Transitioning into Higher Education

This summer I got the opportunity to participate in the UCSB ARC (Academic Research Consortium) summer program and traded the ideally desired weather of sunny San Diego, for the equally desirable weather of Santa Barbara. I know, such a difficult transition. This is probably why I easily adapted to the Santa Barbara lifestyle of using flip flops, being at a close proximity to the ocean and oh- did I mention getting into frequent bike accidents? Oh yes, it is a true fact that vicious bikeriders control the streets of UCSB. But to be fair, riding a bike is useful when getting around campus. Now that I have expressed my negative encounters with bicyclists, let me enlighten you about the background of my current research.


This fall semester I will begin my last year at San Diego State University studying Sociology. As a sociology student, I am often perceived as the vibe-killer, or the person with a pessimistic view. Although we do discuss about fairly depressing subjects (hence “commit sociology”), the true objective of a sociologist is to produce meaningful descriptions of organizations or events, give valid explanations of their origin and persistence, and to provide realistic proposals and solutions for the advancement or removal of these organizations or events

During my time as a sociology student, I have realized that reality is transformed through critical reflection, and action. As a mentor and tutor of low income, first generation college students in an after school program in San Diego, I have questioned the particular problems that students face in school and within their social context. At this point in my life, I am reflecting about the hurdles that students face in school settings, many of which limit them from taking action in pursuing higher education..

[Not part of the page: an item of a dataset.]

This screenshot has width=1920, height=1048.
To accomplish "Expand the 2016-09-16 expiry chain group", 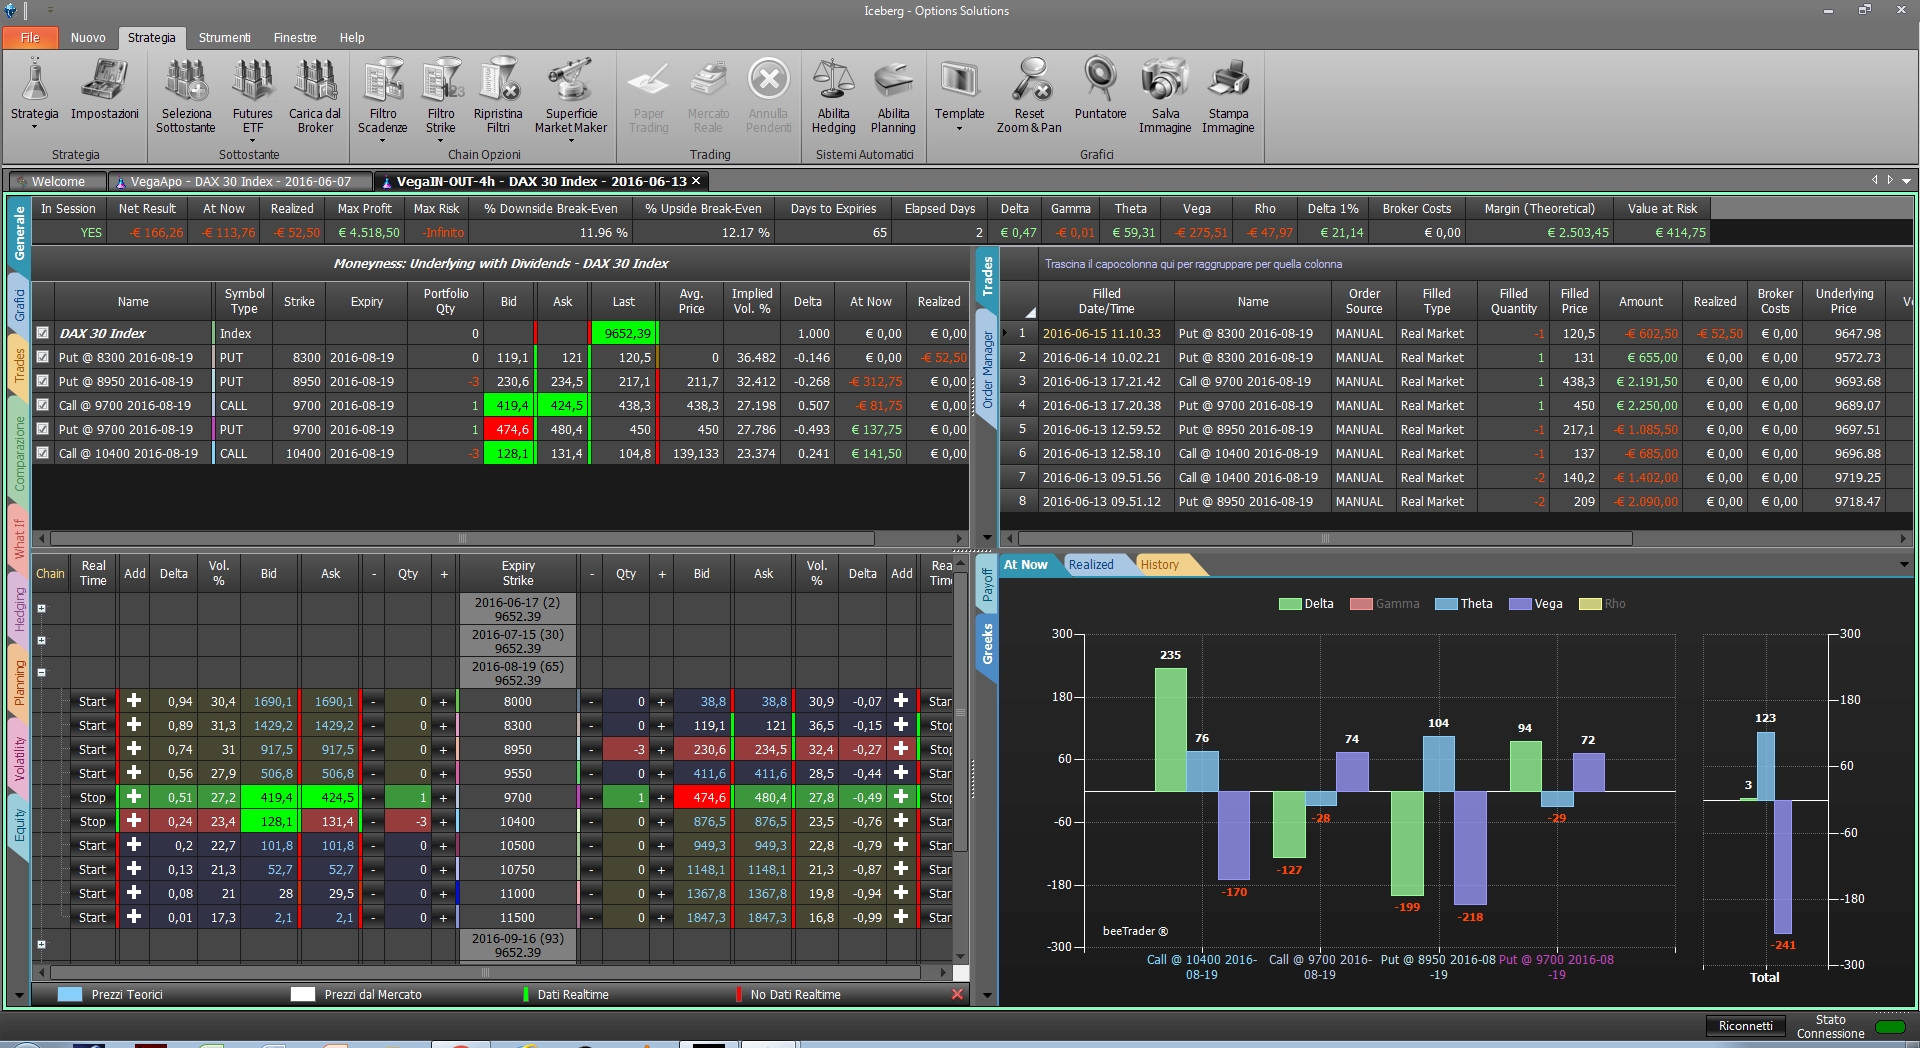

The U.S. Census Bureau Current Population Survey of 2014, demonstrates the educational attainment of 36 million Hispanic students enrolled in U.S. schools over time. From this population 30.3% graduated from high school, 17.4%  entered college but did not receive a diploma, 3% received an Occupational Associate’s Degree, 4.1% received an Academic Associate’s Degree, and 9.4% obtained a Bachelor’s degree. This data also revealed that only 3% of the Hispanic students obtained a master’s degree, .4% obtained a Professional degree and .53% obtained a Doctoral Degree as of 2014.

collegeMy experience as a tutor and my concern for Latinos low level of educational attainment  has led me to research on issues pertaining to Latina/o students transition into Higher Education under the mentorship of Dr. Rebeca Mireles-Rios from the department of education at UCSB. In this research project, I have analyzed interviews depicting the relationships between Latina/o students and their teachers. For example, I have noted patterns in the ways that Latina/o students perceive their teachers, how the students think teachers perceive them, and the types of advice and information about college teachers provide. This is important because teachers are often the college graduates that latina/o students are exposed to the most, however Latina/o students often do not reach out to them for information regarding their academic goals.

After my graduation in Spring 2016, I plan to continue my educational pursuits by going into a graduate program in Education focusing in Cultural Development. In spite of the ferocious bikeriders I have encountered, this research experience has given me a first hand understanding of the rigorous, fatiguing, yet rewarding process of conducting research.